Entries taken from a collection
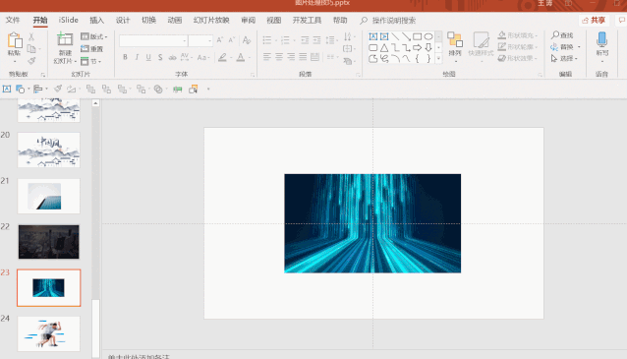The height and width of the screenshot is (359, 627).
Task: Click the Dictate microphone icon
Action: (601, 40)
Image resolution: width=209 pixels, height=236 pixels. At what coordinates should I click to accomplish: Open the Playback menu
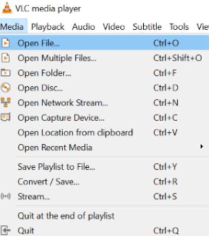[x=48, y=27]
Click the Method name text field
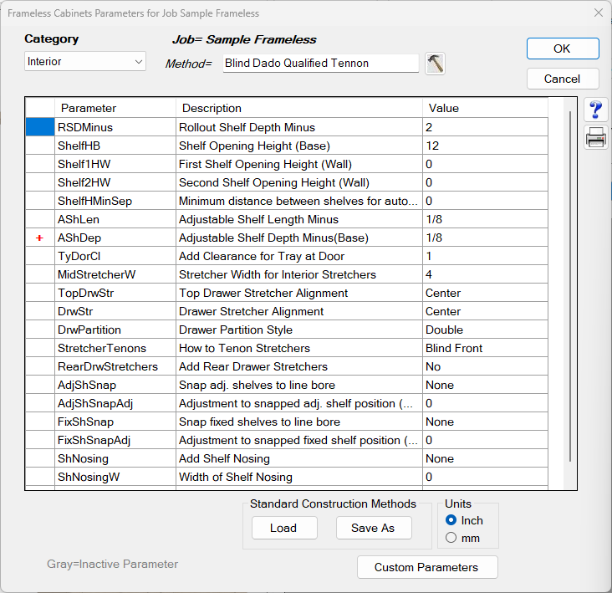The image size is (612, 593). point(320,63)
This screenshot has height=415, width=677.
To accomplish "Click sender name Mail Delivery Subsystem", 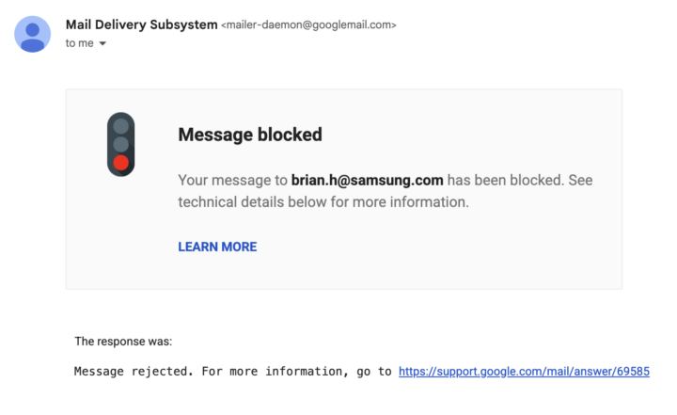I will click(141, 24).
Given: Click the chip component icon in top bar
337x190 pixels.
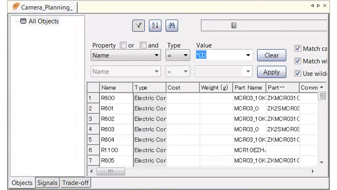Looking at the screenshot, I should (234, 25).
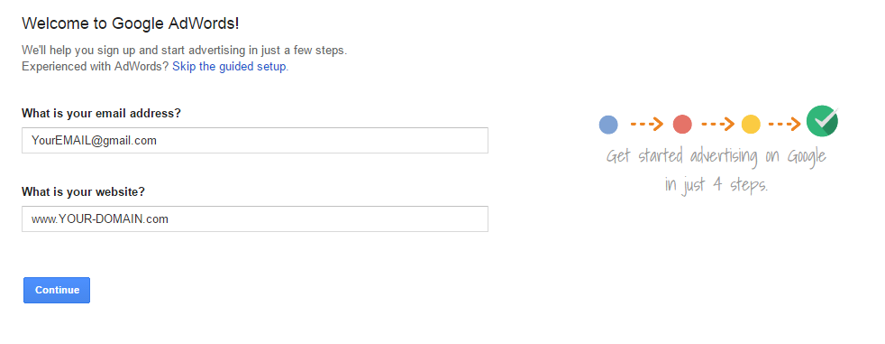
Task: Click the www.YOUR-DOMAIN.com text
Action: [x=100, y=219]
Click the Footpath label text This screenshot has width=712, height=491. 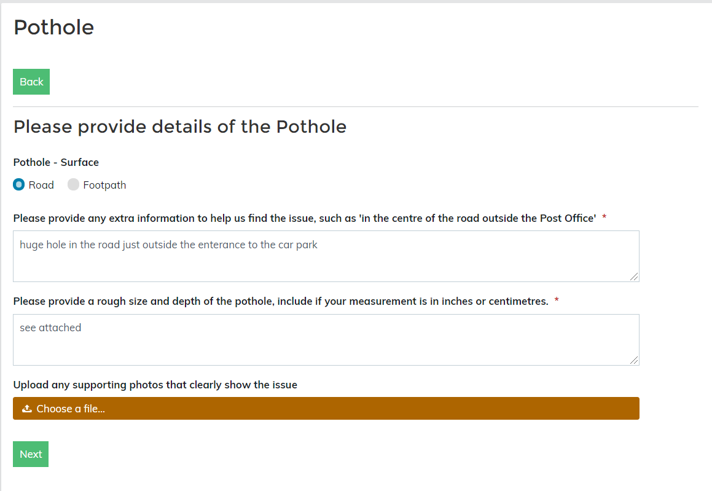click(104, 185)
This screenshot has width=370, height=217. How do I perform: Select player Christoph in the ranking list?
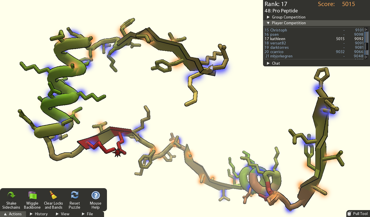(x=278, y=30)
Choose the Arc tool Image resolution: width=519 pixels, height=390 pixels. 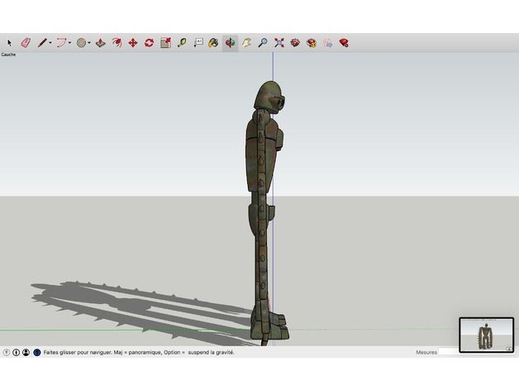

EXERCISE BRIEF: The answer is the lines above from the one with "Image resolution: width=209" to the one with "This screenshot has height=415, width=677.", set down exactly, with no pictures.

EXERCISE RESULT:
Image resolution: width=209 pixels, height=236 pixels. At what coordinates should I click to accomplish: Open the Playback menu
[x=48, y=27]
Click the Method name text field
The image size is (612, 593). point(320,63)
This screenshot has height=415, width=677.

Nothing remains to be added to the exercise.